■ Task description ■
The answer is to be an exact copy of the lines below running from the line with "Instruction: Open the ФОРМУЛЫ ribbon tab" down to the line with "Task: Switch to the 控制台 DevTools tab", both ends included, and nothing more.

■ Data shown ■
--- START ---
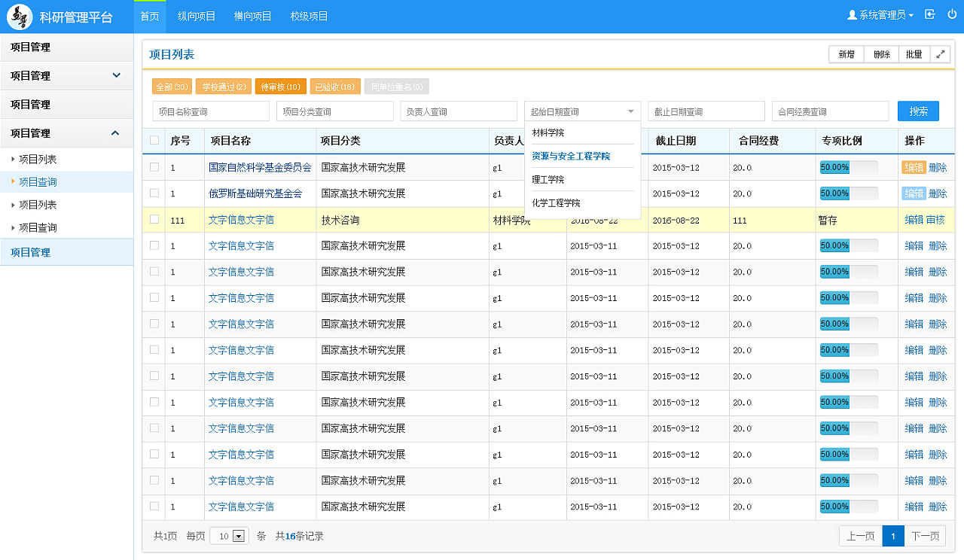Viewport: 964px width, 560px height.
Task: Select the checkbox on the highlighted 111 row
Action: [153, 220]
--- END ---
--- START ---
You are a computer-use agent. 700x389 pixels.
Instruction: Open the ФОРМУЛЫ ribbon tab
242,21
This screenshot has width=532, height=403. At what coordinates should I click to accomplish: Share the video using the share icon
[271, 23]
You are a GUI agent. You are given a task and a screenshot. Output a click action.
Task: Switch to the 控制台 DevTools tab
--- END ---
--- START ---
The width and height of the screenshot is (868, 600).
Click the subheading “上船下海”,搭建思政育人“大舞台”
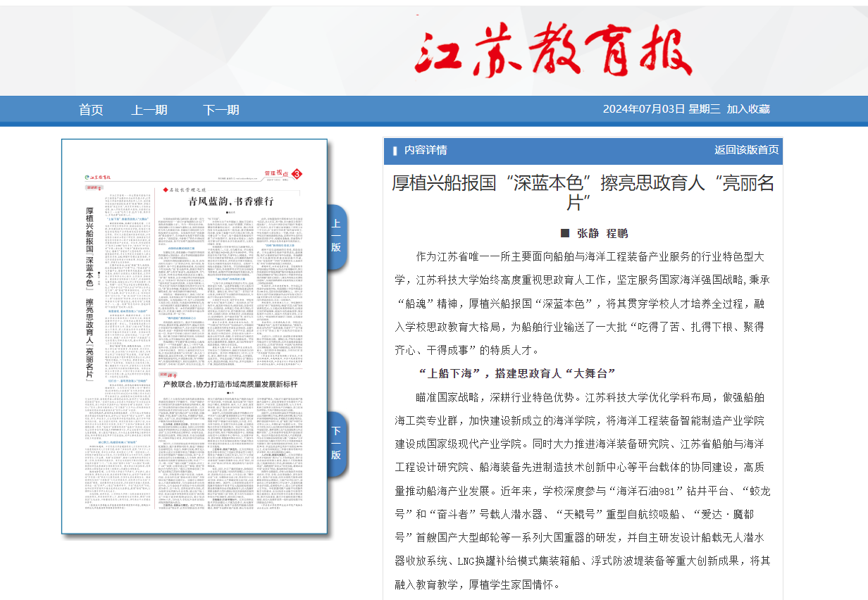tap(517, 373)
--- END ---
■ Your response ■
Instruction: Open the ФОРМУЛЫ ribbon tab
242,21
This screenshot has width=532, height=403. At what coordinates should I click to accomplish: Share the video using the share icon
[271, 23]
You are a GUI agent. You are given a task and a screenshot. Output a click action.
Task: Switch to the 控制台 DevTools tab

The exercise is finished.